The collection soon overgrew the building. In her lifetime, Catherine acquired 4,000 paintings from the old masters, 38,000 books, 10,000 engraved gems, 10,000 drawings, 16,000 coins and medals and a natural history collection filling two galleries,[14] so in 1771 she commissioned Yury Felten to build another major extension. The neoclassical building was completed in 1787 and has come to be known as the Large Hermitage or Old Hermitage. Catherine also gave the name of the Hermitage to her private theatre, built nearby between 1783 and 1787 by the Italian architect Giacomo Quarenghi.[15] In London in 1787, Catherine acquired the collection of sculpture that belonged to Lyde Browne, mostly Ancient Roman marbles. Catherine used them to adorn the Catherine Palaceand park in Tsarskoye Selo, but later they became the core of the Classical Antiquities collection of the Hermitage. From 1787 to 1792, Quarenghi designed and built a wing along the Winter Canal with the Raphael Loggias to replicate the loggia in the Apostolic Palace in Rome designed by Donato Bramante and frescoed by Raphael.[11][16][17] The loggias in Saint Petersburg were adorned with copies of Vatican frescoes painted by Cristopher Unterberger and his workshop in the 1780s.
Catherine succeeded in accomplishing a huge achievement in the art world.

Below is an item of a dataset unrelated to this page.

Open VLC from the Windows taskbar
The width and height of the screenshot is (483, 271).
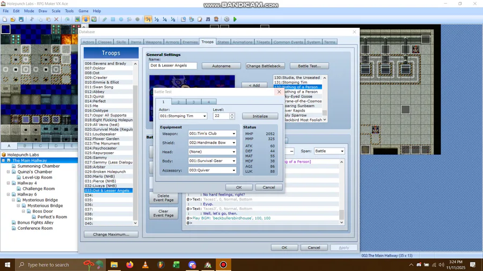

She collected thousands of impressive pieces of artwork that were numerous in size and value. In her collection, at least 4,000 paintings came to rival the older and more prestigious museums of Western Europe. Catherine took great pride in her collection, and actively participated in extensive competitive art gathering and collecting that was prevalent in European royal court culture. Through Catherine’s art collection, she gained European acknowledgment and acceptance, and portrayed Russia as an enlightened society, another feat that Catherine took great pride in. Catherine went on to invest much of her identity in being a patron for the arts. She was particularly fond of the popular deity, Minerva, whose characteristics according to classical tradition are symbolic of military prowess, wisdom, and patronage of the arts. Using the title, Catherine the Minerva, she personally created new institutions of literature and culture and also participated in many projects of her own, mostly having to do with play writing. The representation of Catherine alongside Minerva would come to be a known tradition of enlightened patronage in Russia.[18]